[Saved entries]
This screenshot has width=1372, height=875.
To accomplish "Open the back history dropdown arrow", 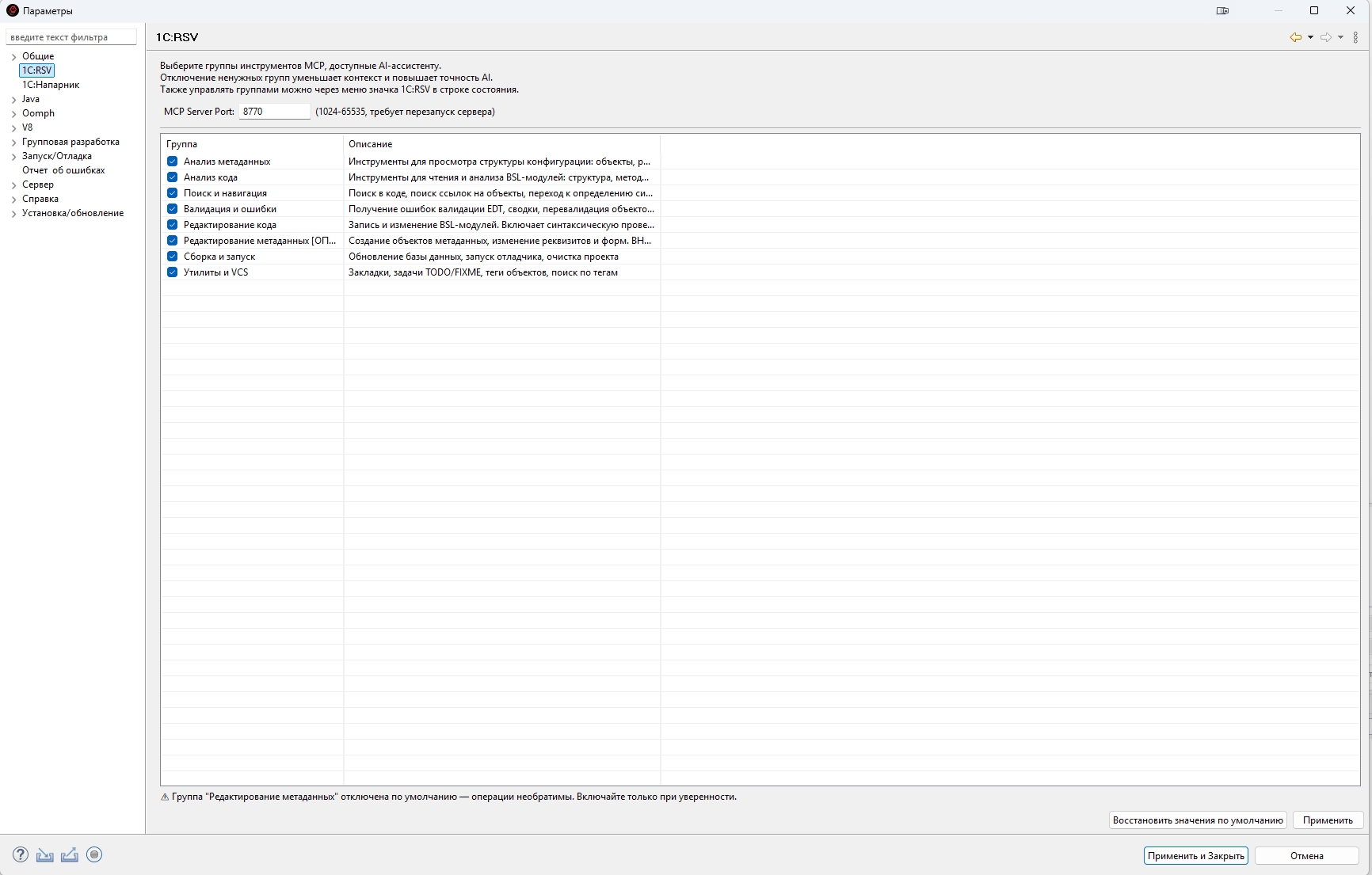I will pyautogui.click(x=1310, y=37).
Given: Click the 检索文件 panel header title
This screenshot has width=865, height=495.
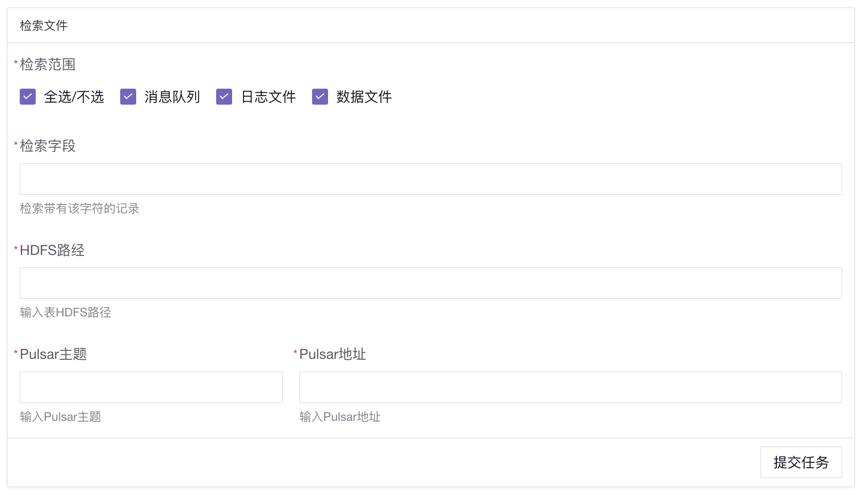Looking at the screenshot, I should coord(44,26).
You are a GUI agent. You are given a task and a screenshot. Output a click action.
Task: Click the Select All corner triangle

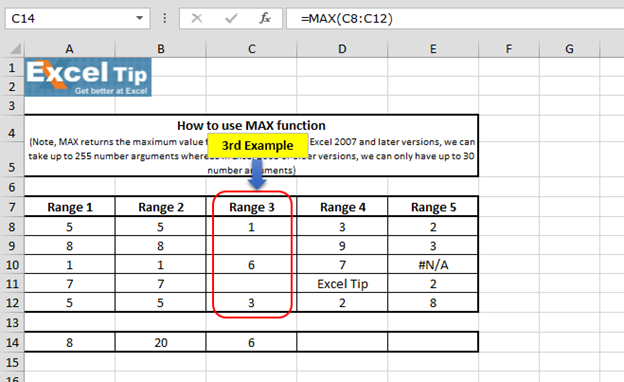tap(15, 49)
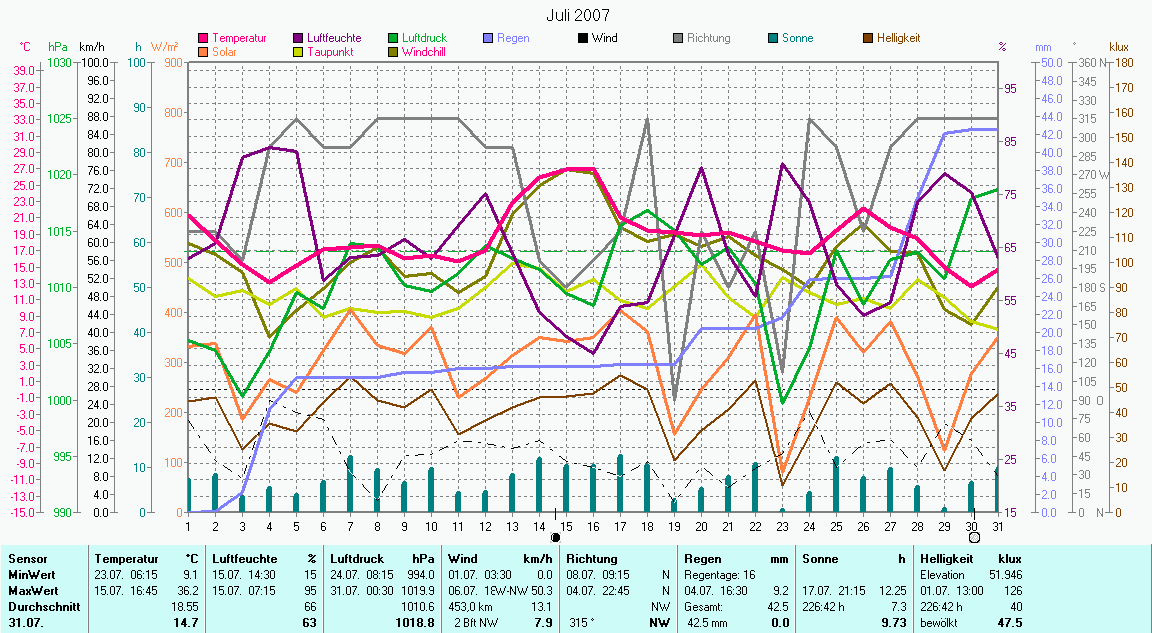The height and width of the screenshot is (633, 1152).
Task: Click the brown Helligkeit legend marker
Action: pos(869,39)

## Work task
Return only the part above that opens with the line containing "Given: Click the 检索文件 panel header title" and closes with the line containing "You are a GUI", exactly and with both ends, skipping the pictures.

## The completed task
Given: Click the 检索文件 panel header title
This screenshot has width=865, height=495.
Looking at the screenshot, I should coord(44,26).
You are a GUI agent. You are given a task and a screenshot. Output a click action.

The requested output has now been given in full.